According to the DOJ press release, if convicted, all 4 Ohioans deal with a maximum of five years behind bars for each conspiracy count and five years in jail for each illegal betting business count. Likewise, the husband, partner, and Helmick might get three years in prison for each count tied to their tax returns.
DiPietro, a certified public accountant, could sign up with the suspects for the very same prison term for aiding in the preparation of stated tax returns.
The Repository reports that DiPietro denies all charges versus him. His attorney, Robert Fedor, stated: “We eagerly anticipate our day in court where it will discharge his name, reputation, and the charges against him.”
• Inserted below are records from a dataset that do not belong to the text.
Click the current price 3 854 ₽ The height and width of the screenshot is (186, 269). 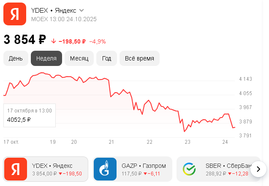(x=25, y=40)
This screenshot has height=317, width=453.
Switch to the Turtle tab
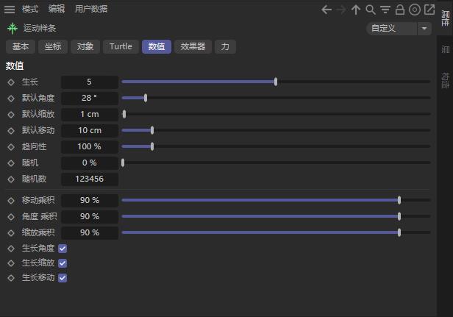coord(121,47)
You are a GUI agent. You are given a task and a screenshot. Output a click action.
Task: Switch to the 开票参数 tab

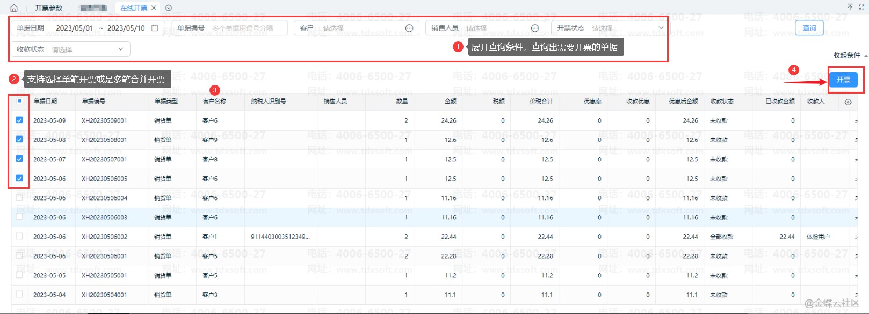click(x=48, y=8)
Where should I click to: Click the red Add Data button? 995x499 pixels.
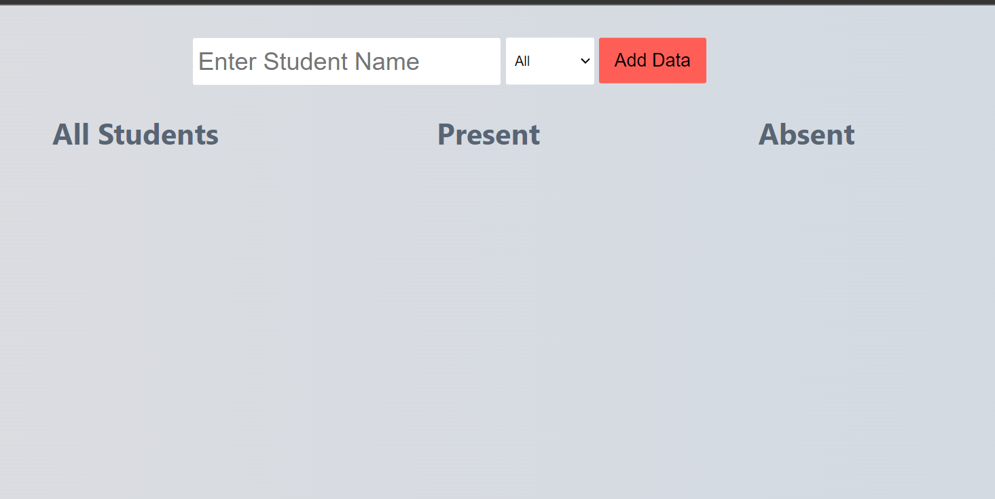(x=653, y=60)
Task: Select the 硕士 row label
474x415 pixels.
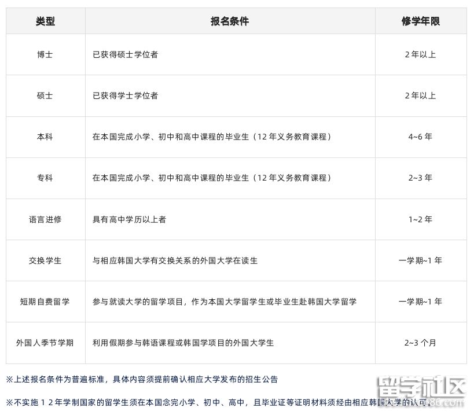Action: (45, 96)
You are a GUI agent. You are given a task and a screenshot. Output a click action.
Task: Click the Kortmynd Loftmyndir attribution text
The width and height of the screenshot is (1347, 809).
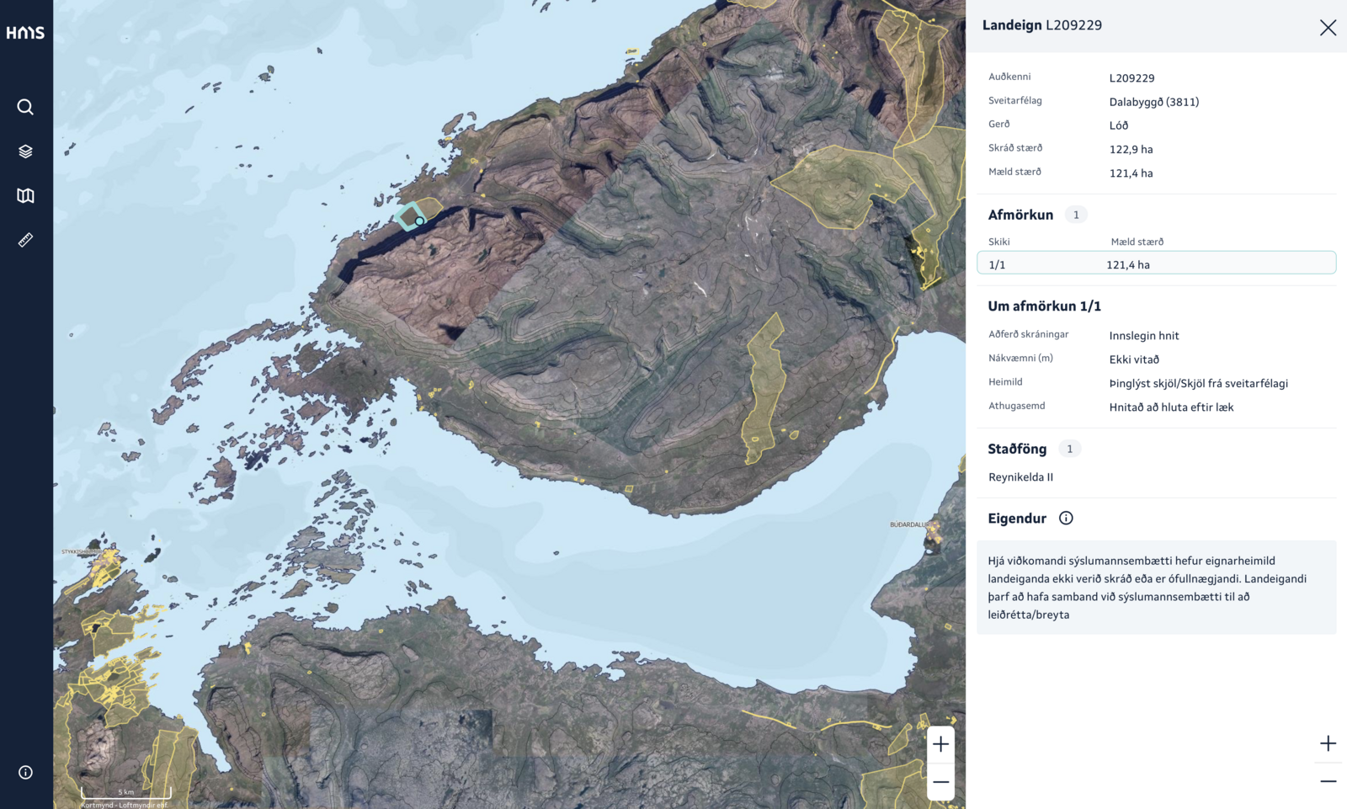click(124, 805)
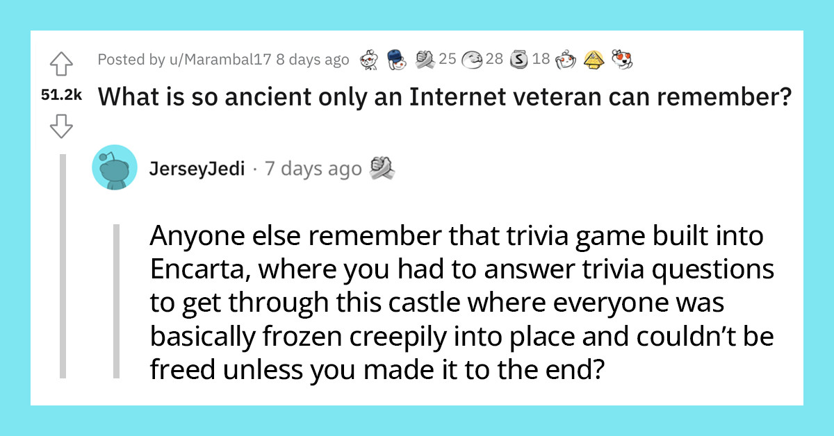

Examining the case is the Ohio Gambling Establishment Control Commission, the Ohio The Mob Investigations Commission– Major Criminal Offenses Tax Force, the IRS Wrongdoer Investigation, and the U.S. Department of Treasury Office of Inspector General.
Previously this month, just a few hundred miles east of Ohio, came reports of another criminal gambling activity. Marylander Sophia Kim, a previous staff member, and comptroller of an elite Washington, D.C. ballet school, pleaded guilty to bank scams involving over $1.5 m. Kim used most of the embezzled money to bet at MGM National Harbor Gambling Establishment in Maryland.